Ourisia cockayneana Petrie
Type locality: Mt. Alexander, 5000 ft. Type: W, 4154 "Plant from Mt. Alexander, Teremakau Valley, grown in my garden at Dunedin" D. Petrie.
Stem prostrate and rooting, laxly branched, c. 2-3 mm. diam., almost or quite glab. Lvs ± distichously arranged, not crowded; lamina coriac., 10-25 × 8-20 mm., broadly ovate or rounded rhomboid, crenate-serrate, glab.; petiole > lamina, broad, flat, fringed along edges with long white hairs and with some sparse hairs on back. Peduncle erect, 10-15 cm. tall, almost or quite glab., purplish. Bracts in up to 5 pairs (occ. threes), ovate to ovate-cuneate, subsessile and ciliate along lower margin, crenate-serrate above. Pedicels > fls, almost or quite glab., hairs if present non-glandular. Calyx-clefts unequal; lobes oblong to slightly cuneate, us. slightly notched, glab. except for occ. marginal hairs. Corolla up to 20 mm. diam.
DIST.: S. Vicinity of Arthur Pass; Hokitika Valley; mountains near Lake Wakatipu.
FL. 12-1. FT. 1-2.
The above description, based on that given by Petrie, fits well the type specimens (erect stems only, two with fls, one with frs); also (a) several sheets of Cockayne's No. 5993 "Source of R. Otira, under cliffs of Otira Glacier on grassy slope, 1280 m. in shade. 25 Jan. 1898"; (b) Hokitika Valley, Forest Service Survey 1957-58; (c) four distinct collections made from 1923 to 1947 from the Routeburn-Lake Harris-Lake Howden track; (d) specimens of cultivated plants coming originally from Arthur Pass, Mt. Earnslaw and Cosmos Peaks, Lake Wakatipu. Petrie says: "The present species has grown very freely in gardens at Dunedin. It is easily cultivated, and forms a showy plant. Its large bracts easily distinguish it from the other species native to New Zealand." Recorded also from Upper Clarence River (Simpson and Thomson, T.R.S.N.Z. 71, 1941, 92).

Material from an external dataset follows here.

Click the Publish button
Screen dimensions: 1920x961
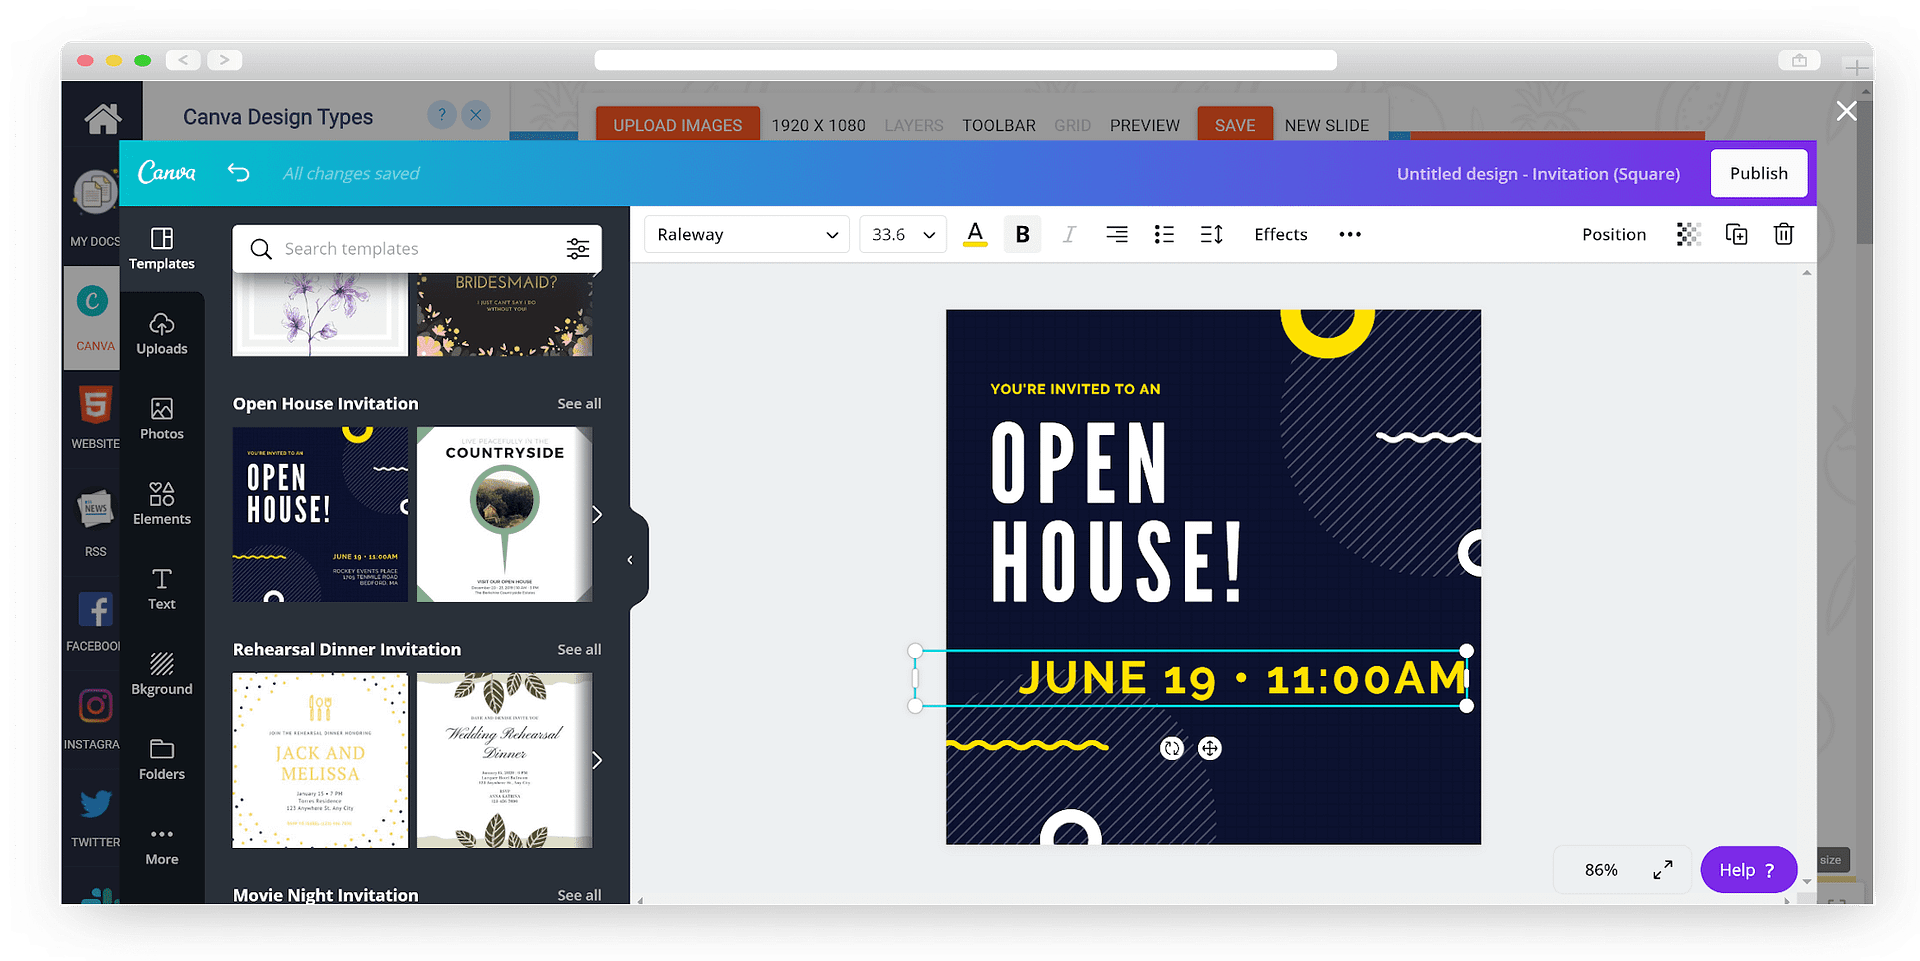[x=1758, y=173]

In general lvs are glab. except on petioles and adjacent margins, but in some plants some lvs have short hairs covering part or all of the upper surface. Galls, similar to those associated with abnormally hairy lvs and stems in O. caespitosa var. gracilis, have been seen on some plants, but these could not be firmly correlated with lf-hairiness.
G. Simpson pointed out that these plants could be hybrids between O. caespitosa and O. macrocarpa; they resemble the former sp. in habit, in shape of calyx-lobes and in the predominantly paired bracts; the latter sp. is suggested by greater size and more evenly crenate lf-margins than in O. caespitosa, notching of calyx-lobes, and occ. occurrence of more than two bracts at a node, though three is the largest number seen; neither of these spp. would account for sporadic hairiness of lvs. Plants grown by W. B. Brockie from seed of O. cockayniana from Mt. Alexander showed some diversity, but are represented as herbarium specimens only by a series of detached lvs showing between them little more variation in size, shape, and hairiness than is often seen in different parts of one plant. Both Simpson and Brockie report that O. cockayniana is us. found only as a single plant, but Cockayne (A 8502) notes of his No. 5993 "forming large patch"; he mentions as other localities Kelly's Hill and rock bank of Lake Minchin, Upper Poulter. The localities for O. cockayniana all lie within the area of distribution of the putative parents, but no consistent difference is obvious between those from near Arthur Pass where O. macrocarpa is represented by var. calycina and those from further south where only var. macrocarpa is known.
A series of specimens from Wilmot Pass, Routeburn and Humboldt Mts are not unlike O. cockayniana in size and habit, but in general hairiness of lvs, bracts, stems, peduncles and calyx-lobe margins, as well as in the un-notched and only slightly uneven calyx-lobes, they suggest a hybrid of O. caespitosa with O. crosbyi rather than with O. macrocarpa.
Pending further investigation the name O. cockayniana is retained for the rather uniform group of plants recognized by Petrie.